How would you find the drag force? And would you subtract that from the average velocity?

14. Dec 7, 2014

### Danger

And again... that information is not available. You are on an impossible mission if you want to do it other than Drakkith's way.

15. Dec 7, 2014

### Bandersnatch

@Danger come on, we can always use the spherical cow approach. I think we can go through it step-by-step, and get at least an approximation if we treat it as a Fermi problem.

O.k., first of all, you need to be comfortable with the projectile motion (SUVAT equations and all that)

To be able to solve this analytically, we'll have to make the first assumption of there being no drag in the vertical direction. It's not a bad assumption, as the speeds and distances involved are tiny compared to the horizontal motion.

We'll have two equations then, one for horizontal and one for vertical motion.
$ma_x=-F_D$
and
$ma_y=-mg$
(minus means towards the back of the train and down respectively)

The second one basically gives you the SUVAT equations. Look them up, if you don't know them by heart.
Use the one for velocity to find out how long Huge Jacked-man stays in air. After all, gravity is the only force dragging him down.
You'll have to assume some initial velocity - find out what are typical velocities attainable by humans from rest. Assume he's jumping either at 45° to the horizontal, or straight up.

Get back to us with the answer (and how you got there), or if you'll get stuck.
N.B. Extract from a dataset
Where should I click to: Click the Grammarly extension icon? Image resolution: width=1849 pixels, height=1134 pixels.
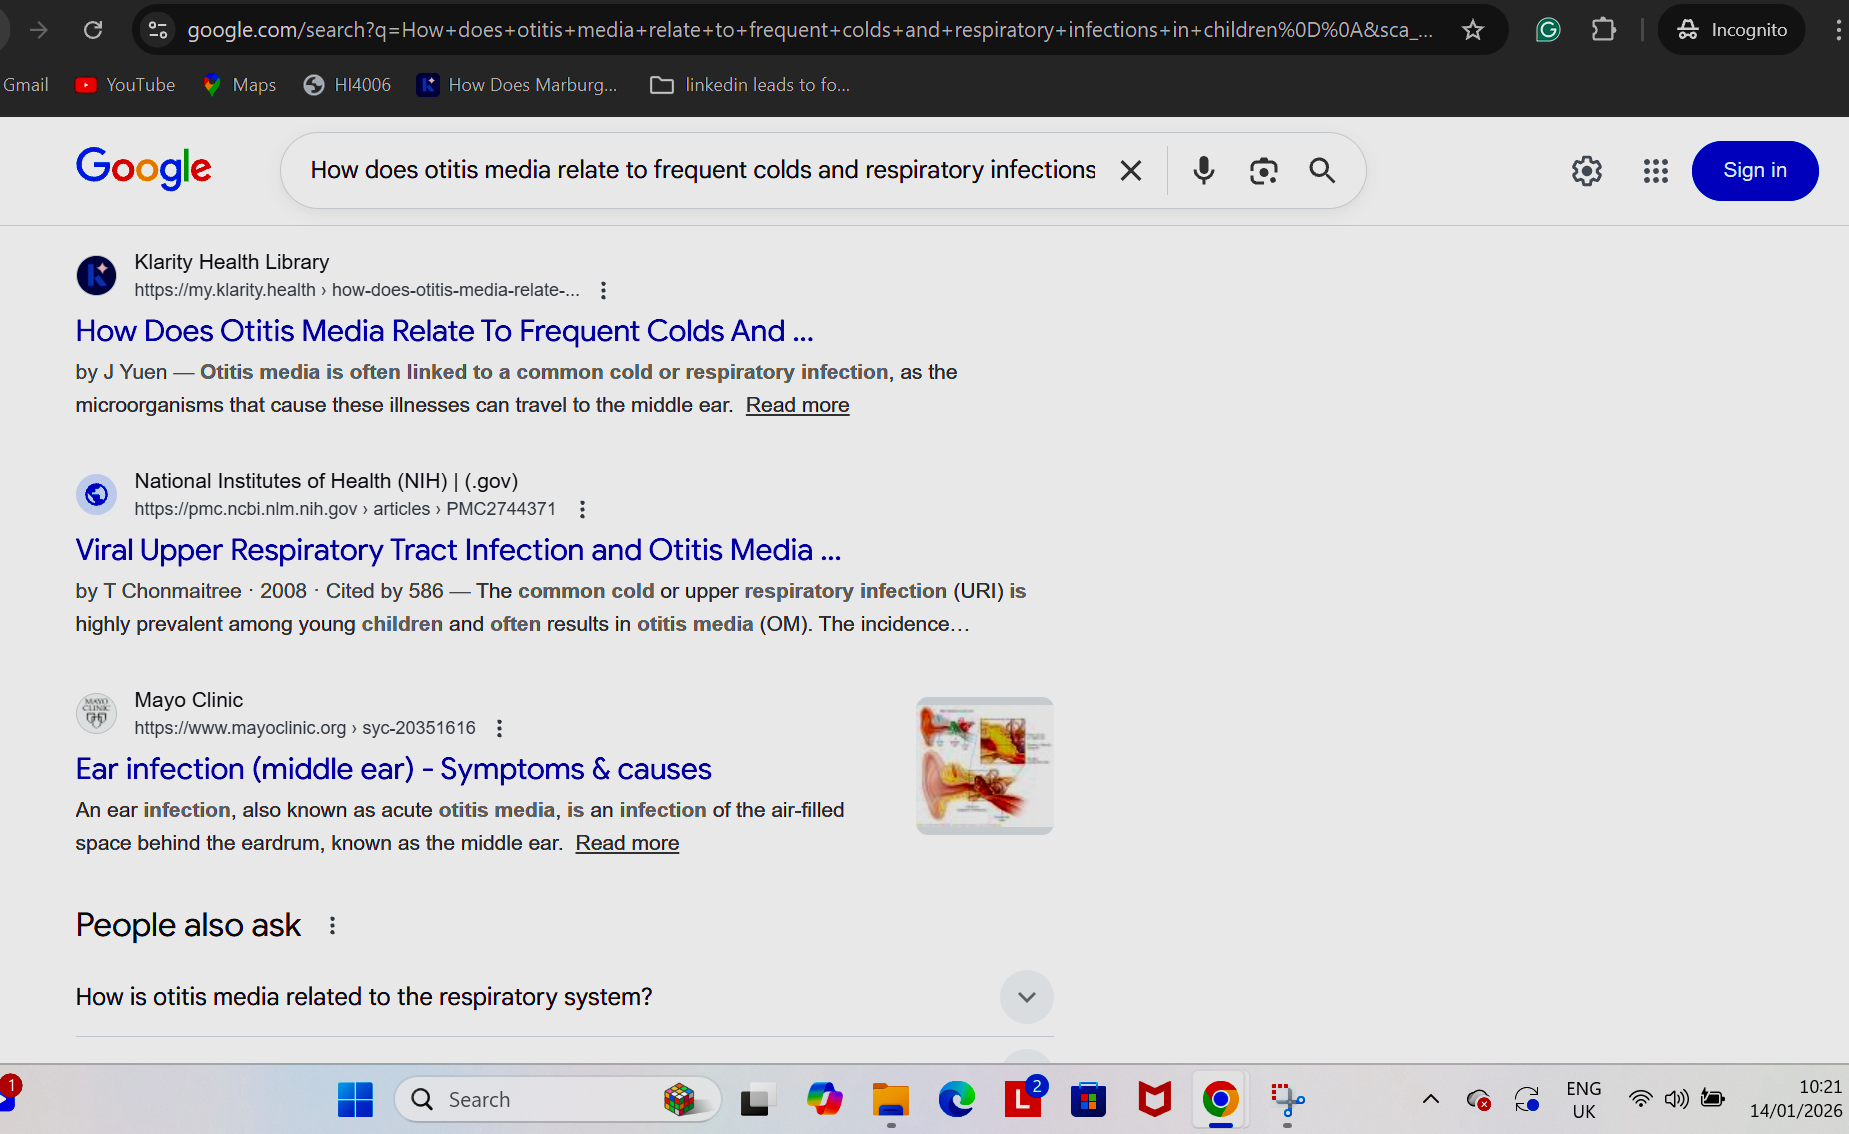click(x=1547, y=29)
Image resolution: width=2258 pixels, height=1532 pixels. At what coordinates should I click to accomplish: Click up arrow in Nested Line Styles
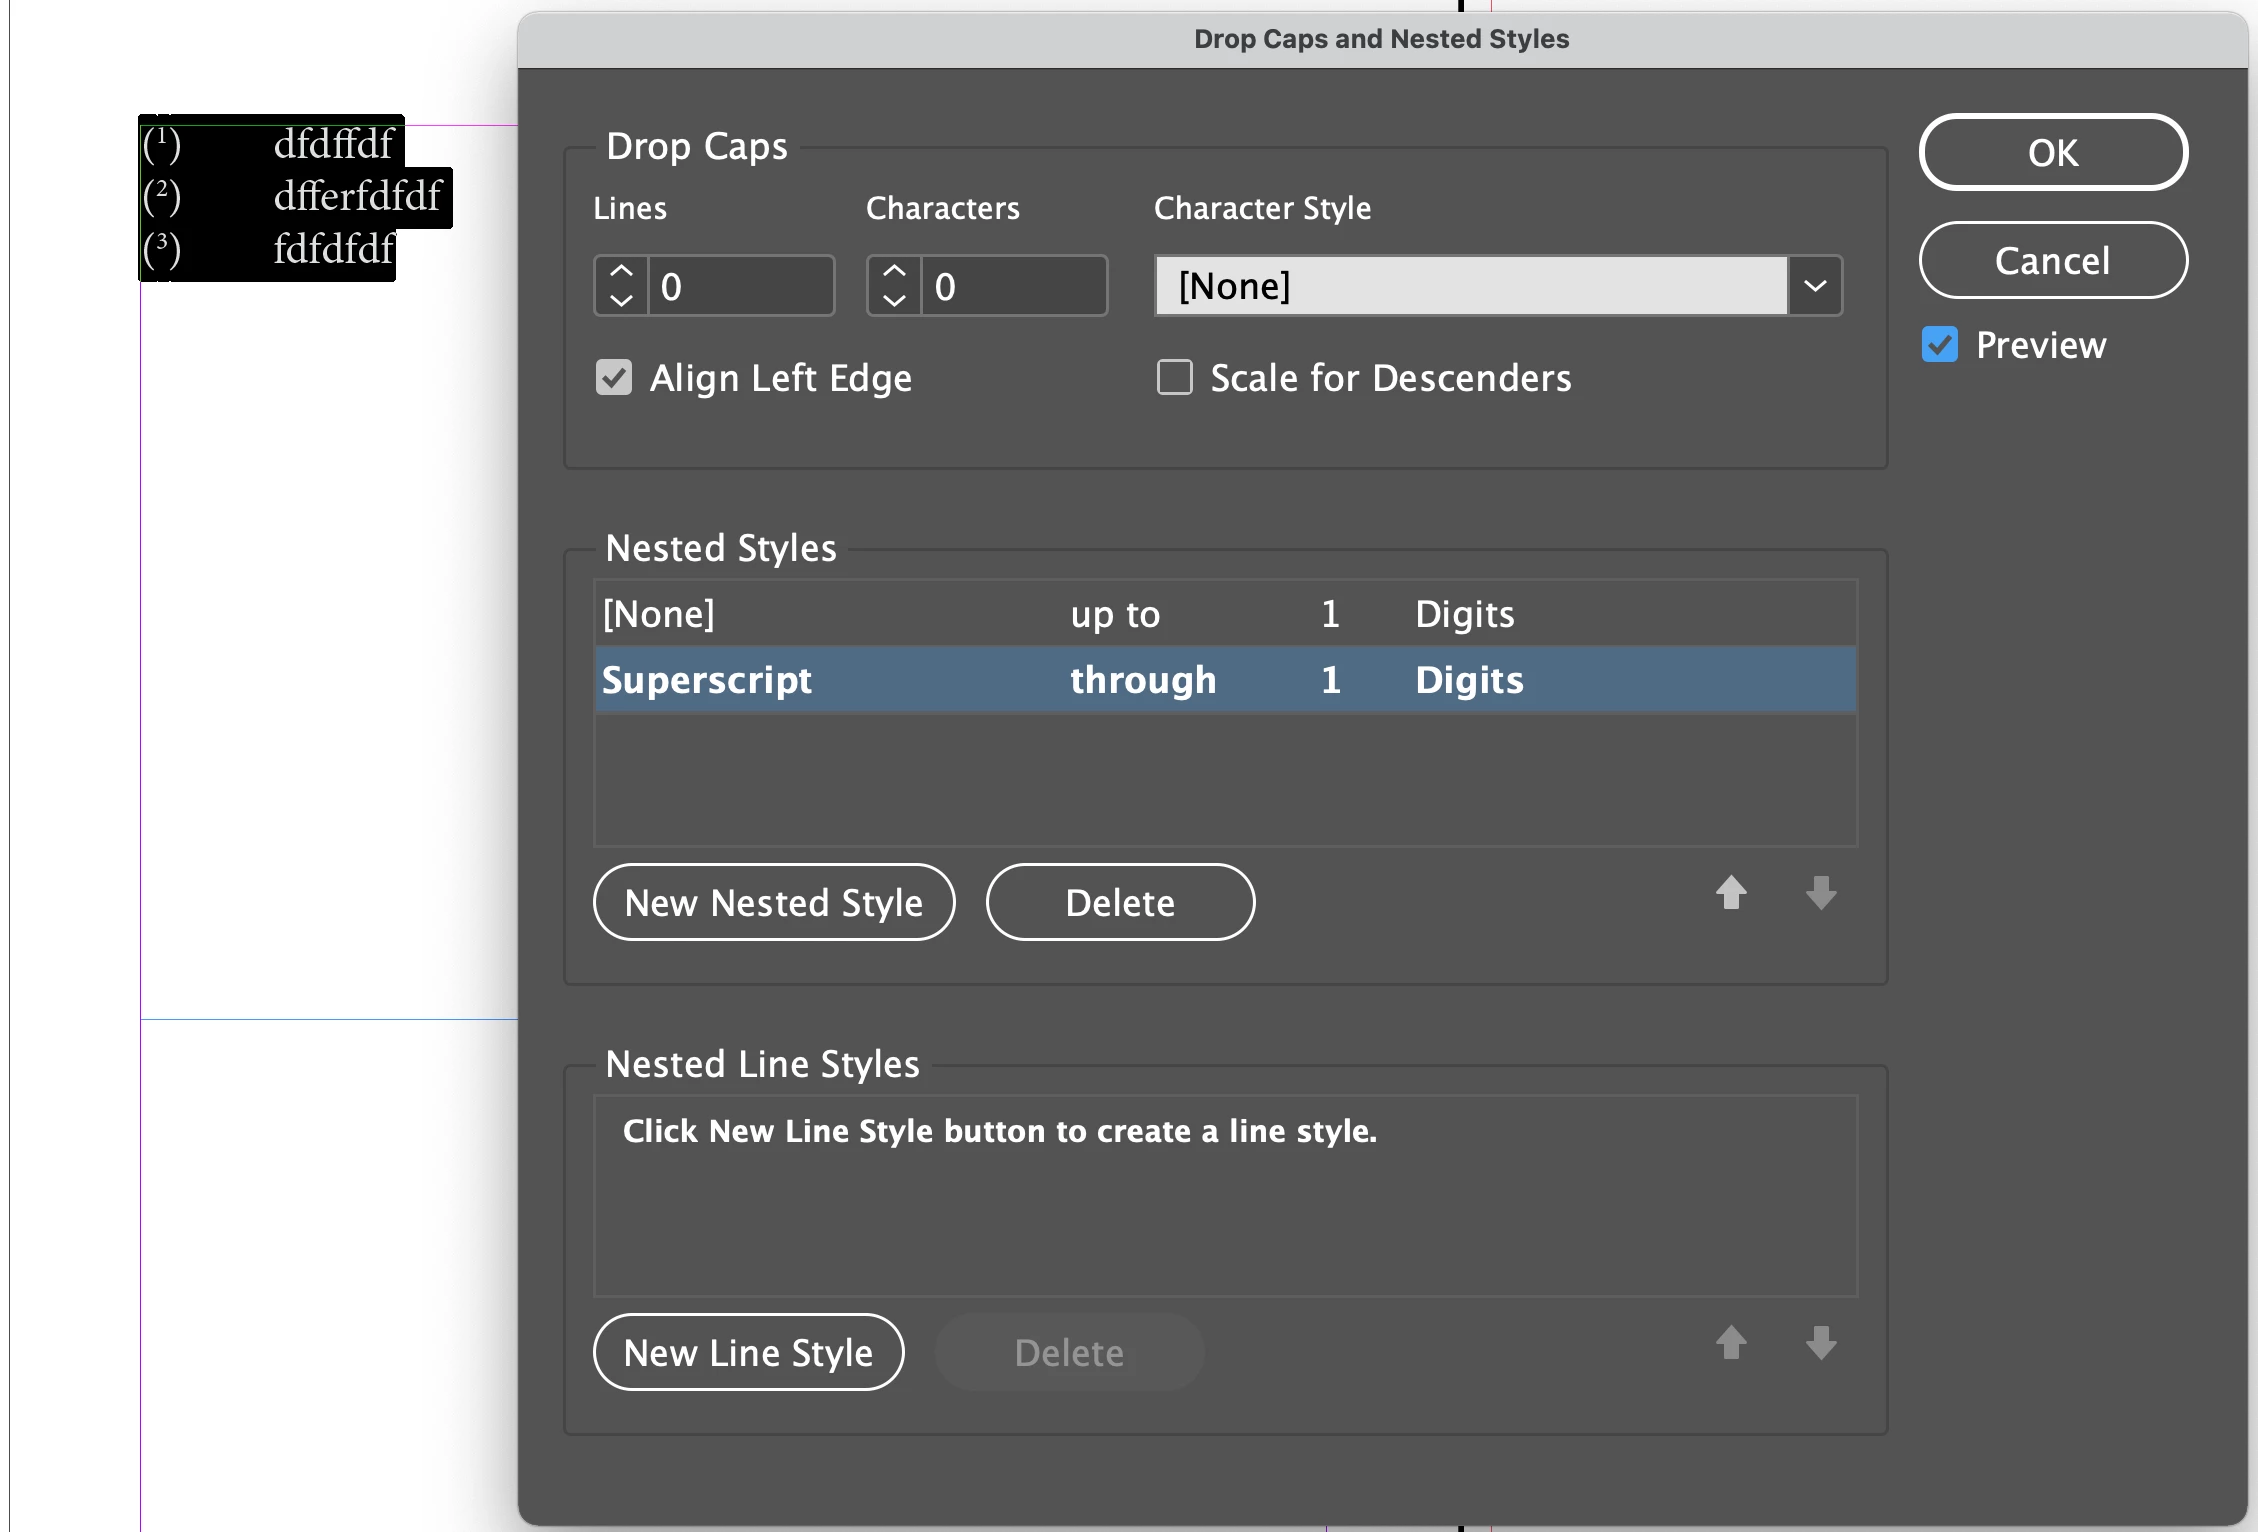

We'll deal with the drag equation later.

16. Dec 7, 2014

### Danger

I haven't seen a spherical cow since my divorce.

17. Dec 7, 2014

### Staff: Mentor

That's his "official" height I guess. Not that it matters of course since no one draws him the same way and his height relative to other characters is always different.

18. Dec 7, 2014

### Danger

Except that it's always been well established that Cyclops is very tall (I haven't looked it up, but I think that he's 6'6") and referred to Wolvie as "Runt". James Marsden who played Cyke is 5'9 1/2" tall, whereas Hugh Jackman is 6'2". They had to do a lot of creative camera work in the movies to make it appear that Cyke was taller.
By the bye, just as filming began, Hugh strolled into a convenience store in Toronto to buy a snack or a pack of smokes or whatever and it somehow came out that he was "Logan". The guy behind the counter immediately said (because all Canucks are Marvel fans), "You'd better play him Canadian, right? If you don't play him Canadian, there'll be trouble." Hugh of course is an Aussie with a noticeable accent. He immediately took on a vocal coach to make sure that he presented himself on film with an Albertan sound.

19. Dec 8, 2014

### sophiecentaur

The terminal velocity of a skydiver in max-track position is about 120mph. The drag force will be about equal to the weight. At over twice that speed through the air, the force will be more than four times his weight (assuming a quadratic law). If he needs to match and exceed the speed of the train, the force would be even more and, once he's in the air, the drag work would soon slow him down.
No only is it nonsense, it's real nonsense. Even a Wizard would have a problem with that scenario.

20. Dec 8, 2014

### Bandersnatch

He doesn't, though. The whole idea is that slowing down w/r to the ground is speeding up w/r to the train (note the direction of travel). I don't see the issue here.